- Material provided -
>>>
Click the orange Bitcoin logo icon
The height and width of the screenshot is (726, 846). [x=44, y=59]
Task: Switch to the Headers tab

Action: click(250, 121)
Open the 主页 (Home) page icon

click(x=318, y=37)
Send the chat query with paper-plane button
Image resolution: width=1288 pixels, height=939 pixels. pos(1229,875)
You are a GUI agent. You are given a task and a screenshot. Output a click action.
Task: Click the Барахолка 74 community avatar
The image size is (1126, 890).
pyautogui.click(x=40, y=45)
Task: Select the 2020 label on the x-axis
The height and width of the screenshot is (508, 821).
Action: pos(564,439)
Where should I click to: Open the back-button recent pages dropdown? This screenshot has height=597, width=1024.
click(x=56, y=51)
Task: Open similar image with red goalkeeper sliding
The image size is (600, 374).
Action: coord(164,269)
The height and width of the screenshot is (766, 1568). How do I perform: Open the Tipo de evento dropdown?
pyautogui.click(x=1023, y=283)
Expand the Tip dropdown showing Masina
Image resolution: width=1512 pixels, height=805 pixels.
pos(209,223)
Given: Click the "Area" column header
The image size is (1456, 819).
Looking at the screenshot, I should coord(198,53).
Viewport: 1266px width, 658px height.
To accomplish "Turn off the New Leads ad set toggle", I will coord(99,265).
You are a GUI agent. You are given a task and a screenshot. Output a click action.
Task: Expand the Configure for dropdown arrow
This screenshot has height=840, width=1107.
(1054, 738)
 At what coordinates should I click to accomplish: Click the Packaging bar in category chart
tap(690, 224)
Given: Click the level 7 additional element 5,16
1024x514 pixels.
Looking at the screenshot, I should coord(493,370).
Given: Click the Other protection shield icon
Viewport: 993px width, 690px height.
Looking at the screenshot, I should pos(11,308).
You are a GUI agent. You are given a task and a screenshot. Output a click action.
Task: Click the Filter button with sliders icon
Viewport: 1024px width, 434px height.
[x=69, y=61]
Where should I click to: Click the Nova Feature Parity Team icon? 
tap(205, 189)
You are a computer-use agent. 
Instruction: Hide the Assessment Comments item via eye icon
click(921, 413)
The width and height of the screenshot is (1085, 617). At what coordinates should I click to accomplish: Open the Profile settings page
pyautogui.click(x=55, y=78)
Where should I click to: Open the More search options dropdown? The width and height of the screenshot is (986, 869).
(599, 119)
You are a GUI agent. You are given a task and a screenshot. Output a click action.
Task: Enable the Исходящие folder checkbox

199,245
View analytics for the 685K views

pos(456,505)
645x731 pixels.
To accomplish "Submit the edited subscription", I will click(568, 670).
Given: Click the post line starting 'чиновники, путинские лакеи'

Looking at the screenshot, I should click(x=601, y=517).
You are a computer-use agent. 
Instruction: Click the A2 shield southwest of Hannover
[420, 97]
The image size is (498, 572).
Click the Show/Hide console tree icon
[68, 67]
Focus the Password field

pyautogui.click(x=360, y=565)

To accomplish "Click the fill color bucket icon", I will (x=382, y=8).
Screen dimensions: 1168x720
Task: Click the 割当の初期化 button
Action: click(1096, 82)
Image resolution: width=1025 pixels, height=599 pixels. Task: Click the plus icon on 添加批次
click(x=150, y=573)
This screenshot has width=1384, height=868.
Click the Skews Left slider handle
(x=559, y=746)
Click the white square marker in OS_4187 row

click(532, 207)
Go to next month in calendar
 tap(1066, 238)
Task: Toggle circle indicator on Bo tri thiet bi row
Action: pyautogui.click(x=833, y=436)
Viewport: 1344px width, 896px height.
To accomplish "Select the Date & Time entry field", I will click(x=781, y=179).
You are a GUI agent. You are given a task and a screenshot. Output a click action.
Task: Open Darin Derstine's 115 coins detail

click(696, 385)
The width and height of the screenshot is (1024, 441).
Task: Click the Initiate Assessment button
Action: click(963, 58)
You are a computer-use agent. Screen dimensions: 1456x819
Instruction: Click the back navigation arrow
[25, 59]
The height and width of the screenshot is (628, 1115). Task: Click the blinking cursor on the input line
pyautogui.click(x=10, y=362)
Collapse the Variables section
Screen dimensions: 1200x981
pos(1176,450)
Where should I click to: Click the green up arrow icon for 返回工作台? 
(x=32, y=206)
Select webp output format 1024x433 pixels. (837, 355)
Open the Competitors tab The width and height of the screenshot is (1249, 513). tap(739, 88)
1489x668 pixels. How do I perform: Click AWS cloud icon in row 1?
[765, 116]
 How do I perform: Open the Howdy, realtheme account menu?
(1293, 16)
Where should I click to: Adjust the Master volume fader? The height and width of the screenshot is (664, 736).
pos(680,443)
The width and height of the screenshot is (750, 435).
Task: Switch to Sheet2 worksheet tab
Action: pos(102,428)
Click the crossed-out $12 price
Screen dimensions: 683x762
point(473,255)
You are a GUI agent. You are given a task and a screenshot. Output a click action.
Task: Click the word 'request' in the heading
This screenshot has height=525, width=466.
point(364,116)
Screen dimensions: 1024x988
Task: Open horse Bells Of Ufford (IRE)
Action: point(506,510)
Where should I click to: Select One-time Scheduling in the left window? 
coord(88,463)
<<<
- Problem to solve -
Find every line in the material that contains the string "Assessment" and copy each one.

- Complete output -
Instruction: Hide the Assessment Comments item via eye icon
Task: Click the Initiate Assessment button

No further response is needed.